The Apple products that Jobs personally introduced, including the iPod, the iPhone, and the iPad, defined a new era. There is now no going back. We are in the digital age to stay. But, that world will now have to reckon with the absence of Steve Jobs.

Born to unwed parents in 1955, Jobs was adopted by a couple in Northern California — the region later to be known as Silicon Valley. In one sense, Jobs was first defined by Silicon Valley. Later, he would return the favor by defining the region on his own terms.

He, along with Stephen Wozniak, developed Apple as an idea and as a company. After dropping out of Reed College, Jobs joined Stephen Wozniak in attending the meetings of the Homebrew Computer Club, which met at the Stanford Linear Accelerator Center in Menlo Park, California. They began attending the meetings in 1975. In 1976, they began Apple with just over $1,000 of their own money. By 1981, the company was worth $600 million. In 1983, Apple joined the Fortune 500.

Jobs had his share of technological failures, or disappointments. Nevertheless, even in his years away from Apple (after losing control of the company), Jobs redefined entire industries. He developed Pixar into a digital movie powerhouse, among other things, returning to lead Apple in 1997 and later to become CEO again in 2000. The rest is history.

Christians considering the life and death of Steve Jobs will do well to remember once again the power of an individual life. God has invested massive creative abilities in his human creatures. These are often used for good, and sometimes deployed to evil ends. Steve Jobs devoted his life to a technological dream that he thought would empower humanity. He led creative teams that developed technological wonders, and then he made them seemingly necessary for life in the digital age.

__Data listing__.

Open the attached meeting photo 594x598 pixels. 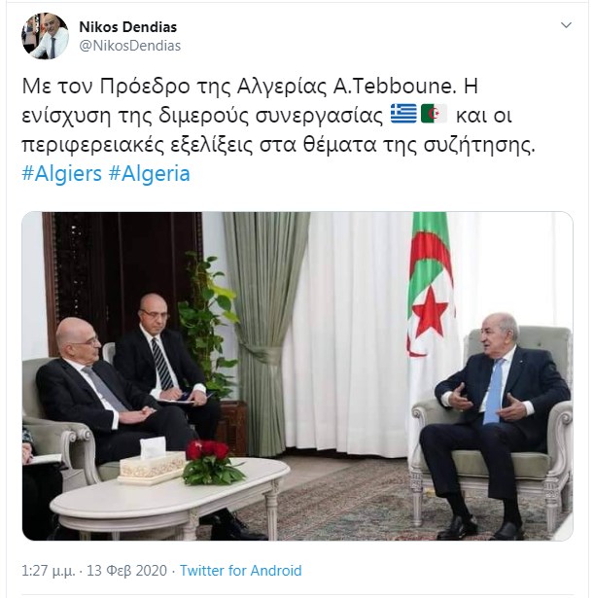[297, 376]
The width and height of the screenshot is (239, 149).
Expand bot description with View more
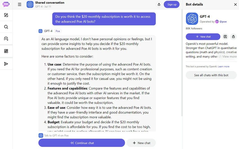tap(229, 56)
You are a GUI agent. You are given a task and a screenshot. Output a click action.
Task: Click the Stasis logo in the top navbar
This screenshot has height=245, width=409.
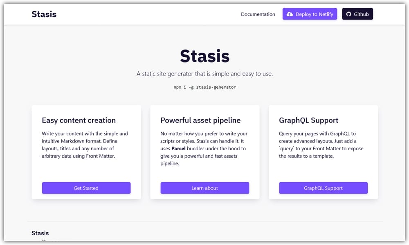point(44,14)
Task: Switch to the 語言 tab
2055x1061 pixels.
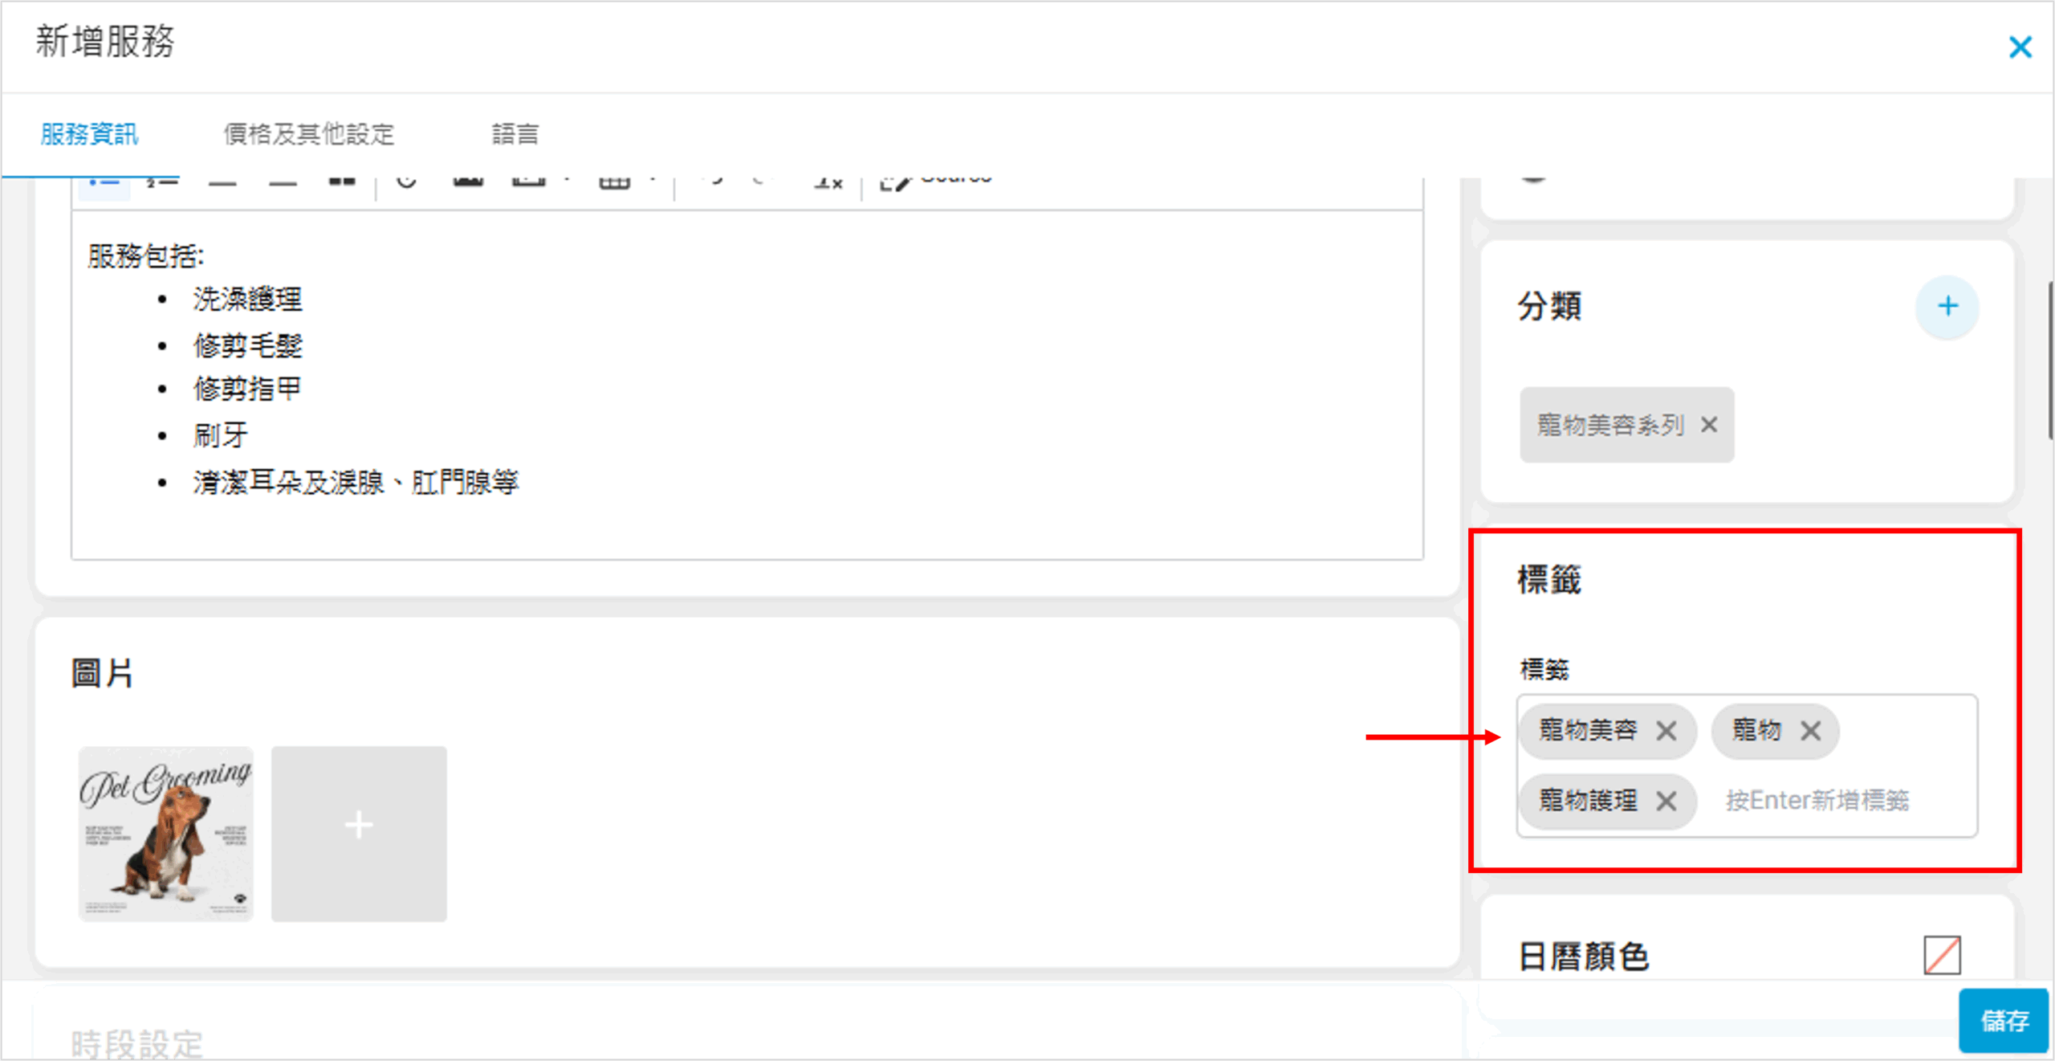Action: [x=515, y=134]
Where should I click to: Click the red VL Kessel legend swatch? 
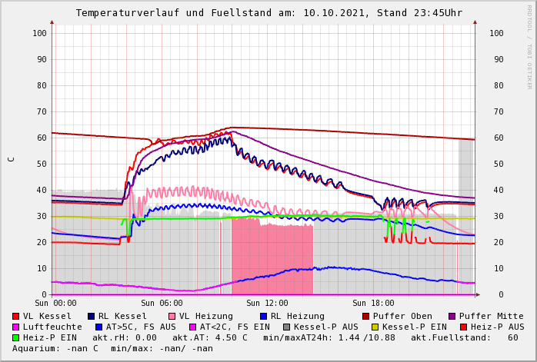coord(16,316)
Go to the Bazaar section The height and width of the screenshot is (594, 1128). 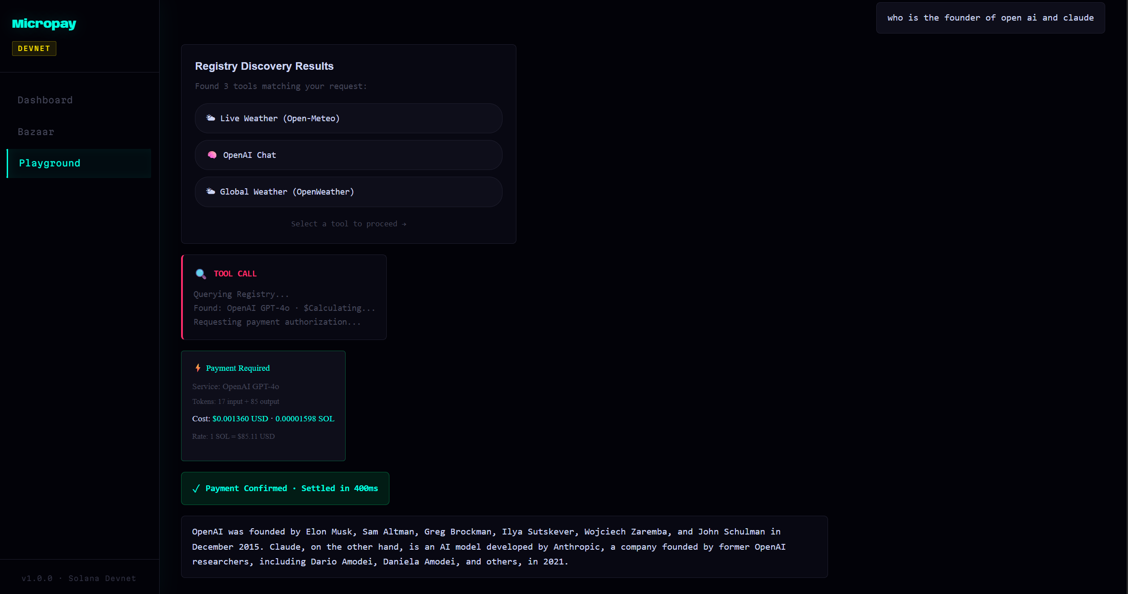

__To be done__.
A. Answer these questions from the passage on Steve Jobs:
(i) In what year was Jobs born?
(ii) Where did the Homebrew Computer Club hold its meetings?
(iii) In what year did Apple join the Fortune 500?
B. Write the next part of the passage on Steve Jobs, picking up after its last sentence.
You won't need the listing.

__Per-task outputs__.
A.
(i) 1955
(ii) At the Stanford Linear Accelerator Center in Menlo Park, California
(iii) 1983

B.
Jobs’ massive creative genius was matched to an almost unerring intuition of taste. His design specifications and attention to aesthetic detail are legendary. He reportedly held product designs, such as the iPhone, in his hand, closing his eyes as he ran his fingers over each surface, mandating changes to make to the product that were, to his mind, aesthetically perfect. He once defined taste as “trying to expose yourself to the best things humans have done and then trying to bring those things into what you are doing.”

His sense of taste — almost an intuition to know in advance what would be considered tasteful — was remarkable. Nevertheless, taste is not a very substantial basis for a worldview, nor can technology save us.

Steve Jobs lived a life that, by secular standards, will be considered legendary. Generations to come will be directly influenced by forces and products that he and his company brought to reality. He died a legend and one of the world’s richest men.

His personal life was far more complicated than his cool and reserved public image suggested. And his worldview, seemingly and vaguely Eastern in orientation (there was speculation that Jobs was Buddhist), was very much a part of the hidden Steve Jobs. In his 2005 commencement address at Stanford University, Jobs said:

“Again, you can’t connect the dots looking forward; you can only connect them looking backwards. So you have to trust that the dots will somehow connect in your future. You have to trust in something — your gut, destiny, life, karma, whatever. This approach has never let me down, and it has made all the difference in my life.”

He told the graduating students to pursue their dreams and cited The Whole Earth Catalog, a work that symbolized the quirky culture of Jobs’ youth in northern California: “Stay Hungry. Stay Foolish.”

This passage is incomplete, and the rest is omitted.